Dann sind hier die Kosten. Ich wusste gar nicht mehr, wie teuer das Leben hier ist. Das geht beim Einkauf los, dann waren Neuanmeldung, Durchsicht und TÜV fürs Auto fällig. Versicherung hier, Reparaturkosten da, eine unverschämte Rechnung von unserem Heizungsservice, bei dem zwei Mitarbeiter 1,75 Stunden für den Austausch eines frostgeschädigten Außenwasserhahnes benötigten. Naja, jetzt ist es nicht mehr unser Heizungsservice. Dumm(er) gelaufen. Das ist es auch am Wochenende mit unserem Auto - der Marder fand die Kabel unwiderstehlich.

Bei diesen Rechnungen sieht man, was die Arbeitskraft hier kostet. Und beim Einkauf, bei Strom- und Gasabrechnung und sonstigen Ausgaben, dass man dieses Geld auch zum Leben benötigt. Das ist schon irrsinnig. In Togo haben wir in der Werkstatt für die Reparatur einer Felge und den Kauf einer neuen (recycelten) Felge inklusive Reifenwechsel, Räderwechsel und Autowäsche (Zeitdauer etwa eine Stunde, beteiligt drei Personen) 15 Euro bezahlt. Inklusive eines großzügigen Trinkgeldes. Dort können Werkstatt und Mitarbeiter auch irgendwie davon leben (wenngleich ich nicht weiß, wie das geht). Grundsätzlich sind die Einkommen in Afrika deutlich niedriger. Und trotzdem machen die Leute einen glücklicheren, entspannteren Eindruck als die, die hier in der Stadt an einem vorbeihasten. Wahrscheinlich gehöre ich auch bald wieder zu den Hastenden. Nur ist es das wert?

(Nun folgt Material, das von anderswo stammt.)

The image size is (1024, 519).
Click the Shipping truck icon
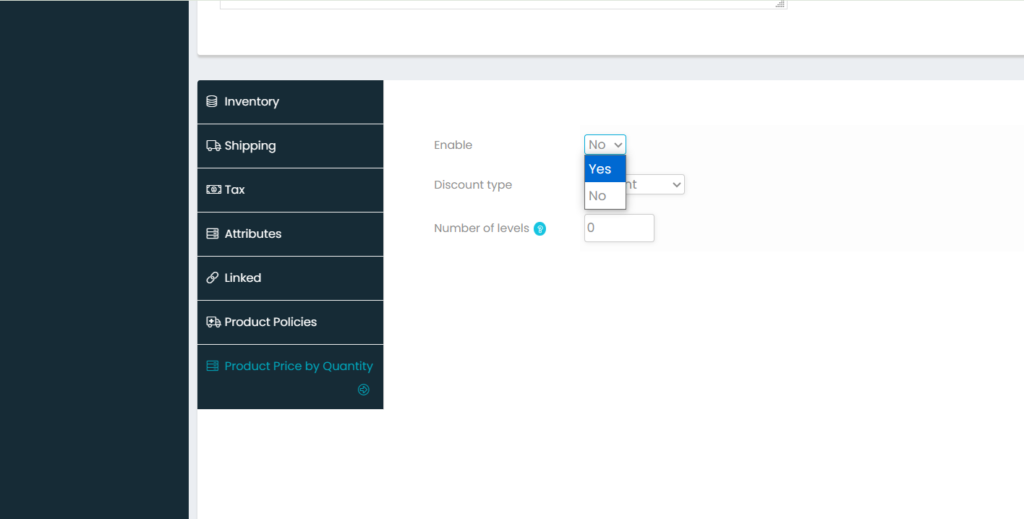coord(213,146)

Was gab es noch? Die Niederlage von Henrys Griesheimern im Kreispokal hat mir mehr leid getan als das Ausscheiden von Rot-Weiß Erfurt im Landespokal, weil man bei dieser Truppe ohnehin mit allem rechnen muss. Aber dem Gesetz der Serie folgend müsste dann mein nächster Sympathieträger, Dortmund, morgen im Champions-League-Finale auch verlieren. Hoffen wir also mal, dass die Serie reißt. Ich habe festgestellt, dass mir größere Menschenansammlungen (noch) nicht behagen, interessanterweise geht es Heike ebenso. Ob es an dem Zurschautragen von Wohlstand, dem Ausstaffieren und dem zum Teil arroganten Gehabe mancher Mitmenschen liegt? Ich weiß es nicht. Auf jeden Fall interessieren uns Äußerlichkeiten momentan noch weniger als früher. Es sind wirklich die inneren Werte, die zählen. Außen hui, innen pfui, dass ist uns in Deutschland deutlich öfter begegnet als in Afrika.

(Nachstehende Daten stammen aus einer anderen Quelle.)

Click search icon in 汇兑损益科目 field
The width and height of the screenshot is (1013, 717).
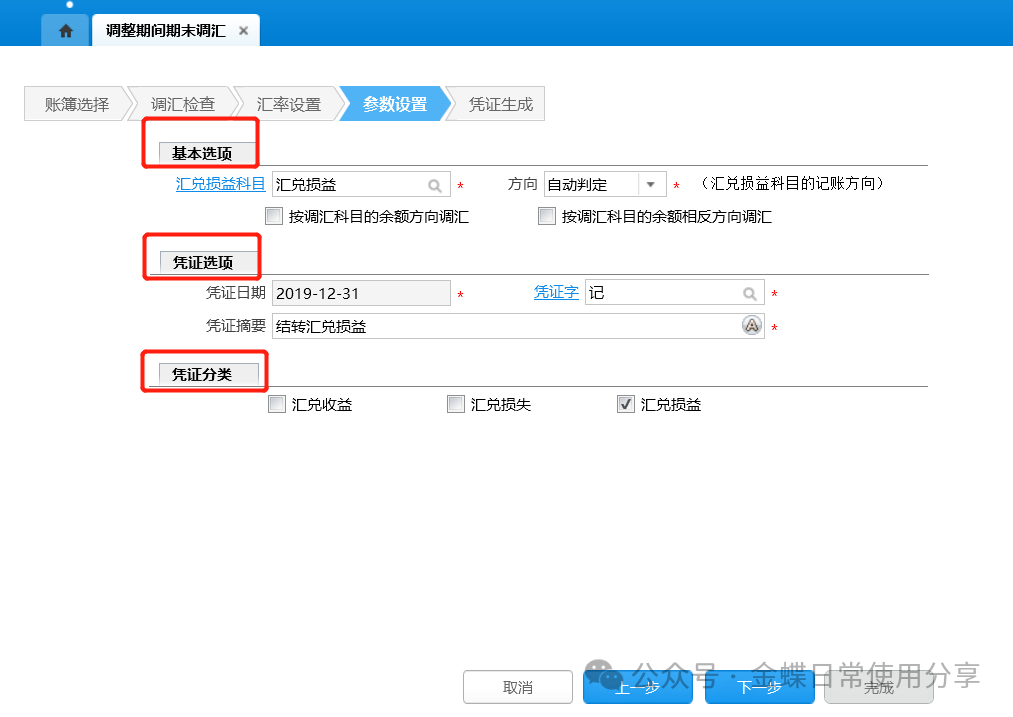coord(435,185)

Naja, und ansonsten ist es schon erstaunlich, wie wenig sich in einem Jahr ändert. Oder zumindest, wie wenig sich verbessert. Die Straßen in Arnstadt sind noch genauso schlecht bis schlechter, die Preise für Strom und Gas steigen weiter, die lokalpolitischen Diskussionen wirken ähnlich fruchtlos wie vor Jahresfrist. Vom neuen Wind im Rathaus nichts zu spüren, was sicher auch an den alten Heißluftproduzenten auf den Stadtratssitzen liegt. Und was die Arbeit angeht - ach, da denke ich einfach noch ein paar Tage nicht dran. Zumindest habe ich mich schon persönlich in Arnstadt und mailisch offiziell in Erfurt zurückgemeldet. Alles weitere wird sich finden.

Also, ich bin zwar hier, aber noch nicht wirklich angekommen. Das bedeutet aber nicht, dass ich mich schlecht fühle. Ich genieße die letzten ruhigen Tage mit Heike, freue mich auf den einen anderen Ausflug, den wir für die nächste Zeit planen, und nehme mir vor, das Leben trotz der Widrigkeiten mehr zu genießen. Denn das gilt in Afrika wie hier in Deutschland. Man hat nur das eine Leben. Warum es sich also mit Ärger versauen?!